Das sich verschlechternde Klima und die vielfältigen Umweltkrisen betreffen verschiedene demografische Gruppen auf unterschiedliche Weise, was beispielswiese zu Gesundheitsschäden und Einkommensausfall für Milliarden von Menschen führen kann. Auch sind vielerorts einkommensschwache Mieter*innen, die in der Nähe von verkehrsreichen Straßen leben, deutlich höheren Emissionen ausgesetzt als der Rest der lokalen Bevölkerung. Weltweit gehen Menschen auf die Straße um für wirksame Maßnahmen gegen den Klimawandel und für Generationen- und Klimagerechtigkeit einzutreten. Anderseits protestieren in Frankreich zehntausende Menschen gegen die Einführung einer CO2 Abgabe.
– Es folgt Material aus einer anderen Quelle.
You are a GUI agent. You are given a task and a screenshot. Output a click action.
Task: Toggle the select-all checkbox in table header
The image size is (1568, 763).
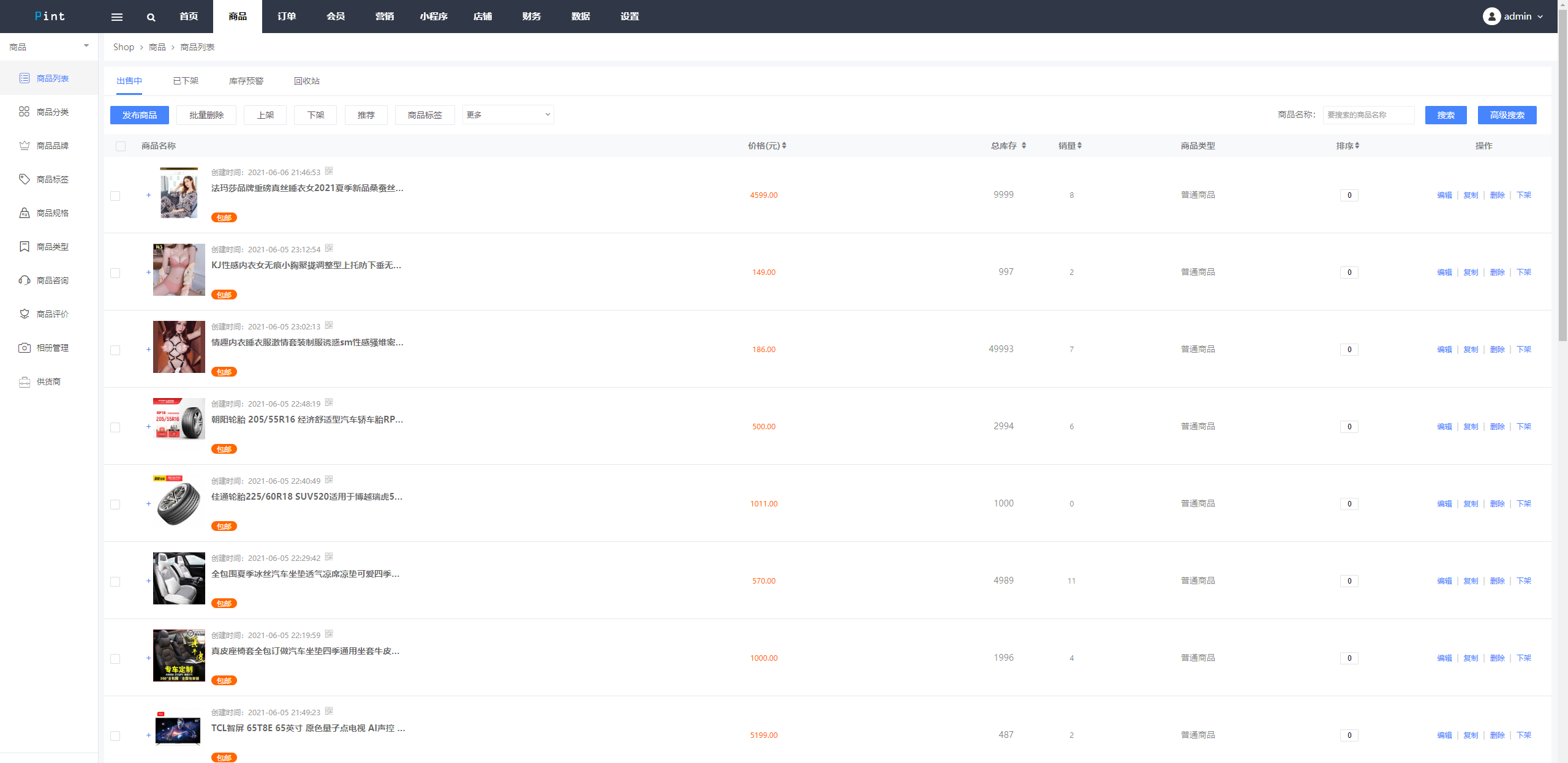point(121,146)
Und ein peruanischer Kleinbauer klagt vor dem Oberlandesgericht Hamm gegen den Energiekonzern RWE, weil er seine Existenz von dem in Deutschland ausgestoßenen CO2 gefährdet sieht. Diese Beispiele zeigen: Die Umwelt- und Klimakrise ist in unserem Alltag angekommen und wirft neue Verteilungs- und Gerechtigkeitsfragen auf, die nicht einfach zu beantworten und nur unter Beteiligung der Gesellschaft zu lösen sind. Dies liegt daran, dass ein möglicher der Weg zu wünschenswerteren Zukunftsperspektiven für die Vielen (nicht die Wenigen) die Lebensweisen aller Menschen und die vorherrschenden Entwicklungsmodelle in Frage stellt.

Plane Island

 

 

 

 

 

 

 

 

 

 

 

Geschichte des EnJust Netzwerks für Umweltgerechtigkeit

Das EnJust-Netzwerk wurde 2018 am Geographischen Institut an der Christian-Albrechts-Universität zu Kiel initiiert. Zu den meist wissenschaftlichen Gründungsmitgliedern zählen neben Geograph*innen auch Rechtswissenschaftler*innen, Philosoph*innen und Politikwissenschaftler*innen. Als ersten Schritt organisierte diese Gruppe eine internationale Konferenz zum Thema Umweltgerechtigkeit, die im Juni 2019 Praktiker*innen, Künstler*innen und Wissenschaftler*innen verschiedener Disziplinen nach Kiel führte. Diese Konferenz, auf der auch die Webseite offiziell online ging, schaffte einen ersten analogen Kommunikationsraum. Künftig wünschen wir uns sowohl on- als auch offline einen regen Austausch.